Apple Metal / VideoToolbox encoding (macOS)¶
On Apple Silicon you render with MLX and encode with the platform hardware
H.264 encoder — Apple VideoToolbox (VTCompressionSession). This is the macOS
counterpart to the Linux CUDA→NVENC path: serve(gpu=True)
selects it, and the RGB(A)→NV12 color conversion runs on the GPU with a custom
mx.fast.metal_kernel so it never touches the CPU.
For a render-on-GPU scientific pipeline on a Mac this keeps the whole frame on the GPU through conversion and hands the encoder a host-visible NV12 view — on unified memory the residual copy is negligible, so the CPU is freed for your own work.
Under the hood it rides the sibling workspace package habemus-papadum-vtenc
(import pdum.vtenc) — a thin pybind11 / Objective-C++ binding over
VTCompressionSession that takes host NV12 and returns low-latency H.264 Annex B,
with no PyAV and no ffmpeg.

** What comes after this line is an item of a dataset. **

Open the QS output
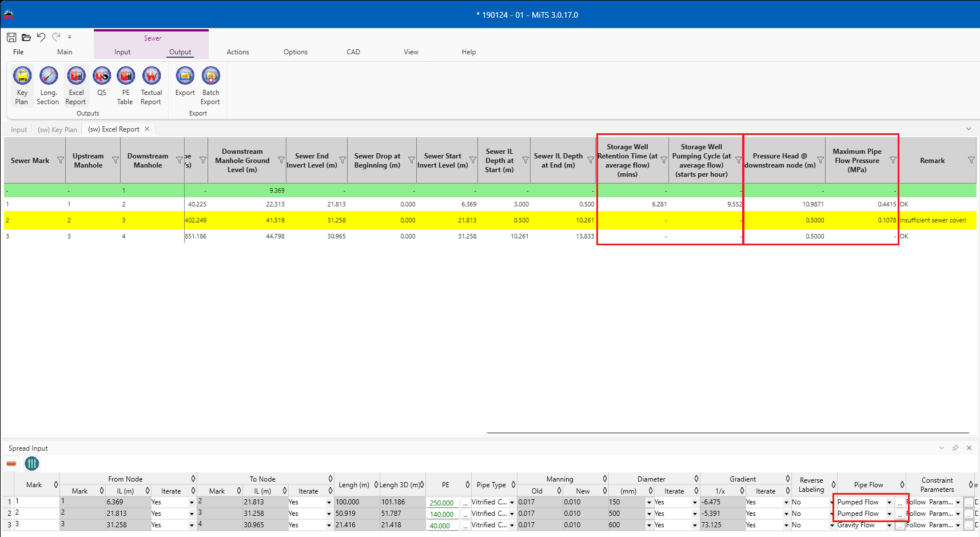Image resolution: width=980 pixels, height=537 pixels. point(101,80)
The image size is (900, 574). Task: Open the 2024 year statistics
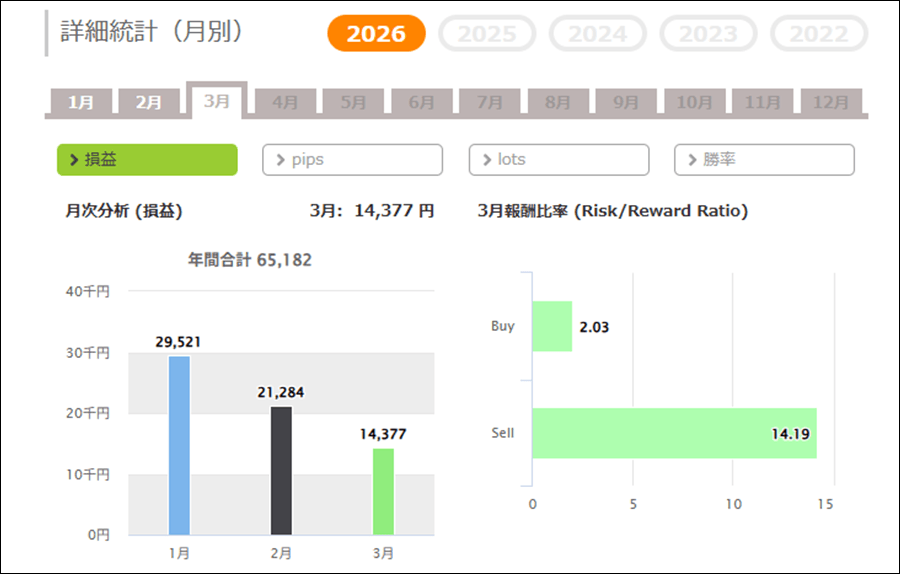tap(598, 34)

It mirrors pdum.nvenc.
Quick start¶
import asyncio, mlx.core as mx, pdum.rfb as rfb
async def main():
# gpu=True on macOS selects the VideoToolbox encoder (validated at startup).
display = await rfb.serve(1920, 1080, port=8765, gpu=True)
try:
while True:
for ev in display.poll_events():
... # handle input
rgba = render_scene_mlx(state) # an (H, W, 4) uint8 mx.array (on the GPU)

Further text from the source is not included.